Steep rise in warning notices for private schools


The number of warning notices issued to underperforming private schools has risen – with nearly 20 handed out on average each month.

Schools Week analysis of the 158 private school warning notices issued since November 2018 also reveals that 40 per cent went to religious schools.

Critics have said the findings show up the inadequate standard of provision in the independent faith sector.

However, the Independent Schools Association has criticised the rise in warning notices as a “heavy-handed reaction” to “relatively minor” compliance issues.

The Department for Education began publishing the warning notices in February 2018 – more than two years after a Schools Week campaign first demanded that the information should be made public.

Notices are issued when Ofsted or the Independent Schools Inspectorate identify breaches of the independent school standards, which all private schools must adhere to. Schools must submit an action plan and can be closed if they do not improve.

Last year, analysis by this newspaper found 148 notices were issued in the 13 months from September 2017 to October 2018, an average of about 11 a month. However, our analysis shows between November 2018 and July 2019 – when the most recent notices were published – a total of 158 were issued, an average of almost 20 a month.

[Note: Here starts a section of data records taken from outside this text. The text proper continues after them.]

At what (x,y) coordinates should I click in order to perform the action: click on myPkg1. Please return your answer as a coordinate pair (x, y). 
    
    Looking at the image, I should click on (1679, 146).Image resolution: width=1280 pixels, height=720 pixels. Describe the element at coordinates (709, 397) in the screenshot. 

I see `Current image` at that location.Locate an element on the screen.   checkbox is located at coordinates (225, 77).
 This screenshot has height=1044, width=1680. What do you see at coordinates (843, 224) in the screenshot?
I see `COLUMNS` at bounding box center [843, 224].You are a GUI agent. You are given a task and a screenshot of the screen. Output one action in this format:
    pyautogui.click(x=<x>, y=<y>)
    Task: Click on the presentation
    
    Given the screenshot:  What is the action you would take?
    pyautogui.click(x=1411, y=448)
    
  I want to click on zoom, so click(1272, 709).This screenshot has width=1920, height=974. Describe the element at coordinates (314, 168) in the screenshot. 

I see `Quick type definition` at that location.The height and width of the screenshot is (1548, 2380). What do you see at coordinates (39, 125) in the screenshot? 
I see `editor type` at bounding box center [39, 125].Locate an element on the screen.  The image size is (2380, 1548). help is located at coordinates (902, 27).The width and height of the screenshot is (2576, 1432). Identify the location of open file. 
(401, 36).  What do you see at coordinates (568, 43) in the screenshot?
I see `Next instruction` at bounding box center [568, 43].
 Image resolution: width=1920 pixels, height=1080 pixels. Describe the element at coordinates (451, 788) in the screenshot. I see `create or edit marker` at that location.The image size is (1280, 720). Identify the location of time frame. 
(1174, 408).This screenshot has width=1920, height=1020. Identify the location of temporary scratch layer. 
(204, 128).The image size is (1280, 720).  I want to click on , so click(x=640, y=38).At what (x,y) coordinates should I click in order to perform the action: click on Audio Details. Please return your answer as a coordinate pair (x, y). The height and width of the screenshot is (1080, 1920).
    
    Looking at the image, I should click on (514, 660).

Of those issued since November 2018, 63 (40 per cent) went to religious schools, with the majority going to Islamic (27) and Jewish (15) schools. Thirty-five (22 per cent) were issued to special schools.

A spokesperson for the National Secular Society it was “deeply concerning” that so many independent faith schools are “failing to give children a decent education, or in some cases even to meet basic safeguarding standards”.

“Where schools consistently fail to address concerns, the government must be prepared to de-register and close them.”

Just 13 of the schools have since closed, including Michael House School in Derbyshire which was the only school to fail on all eight standards. Between November 2018 and July 2019, eight schools received two separate notices.

Francis Green, research lead at Private School Policy Reform, and professor of education economics at the UCL Institute of Education, said the figures “provide worrying evidence that areas of the sector – particularly private religious and special needs schools – are not nearly as impressive as the sector likes to make out, despite some eye-watering fees involved”.

Twenty-nine notices were issued to schools that charge £30,000 a year or more. The school with the highest fees was special school Gretton School in Cambridge, which charges a maximum of £122,000. For non-special schools, The Yehudi Menuhin School in Cobham had the largest fees, charging up to £44,000.

Green added: “The government must closely examine the reasons behind the rise in warning notices for private schools and reconsider whether they are actually an effective way to ensure that private schools improve rapidly.”

But Neil Roskilly, chief executive of The Independent Schools Association, said the increase in notices “suggests an aggressive approach from the regulator”.

Schools can be slapped with warnings for “relatively minor” issues, including failing to update policies or complete the annual school census on time, or errors in completing records of staff appointments, he added.

“In many cases, the issuing of a notice is way over the top and I’m not sure that ministers fully appreciate this… DfE notices should be reserved for serious compliance issues if they are to remain credible.”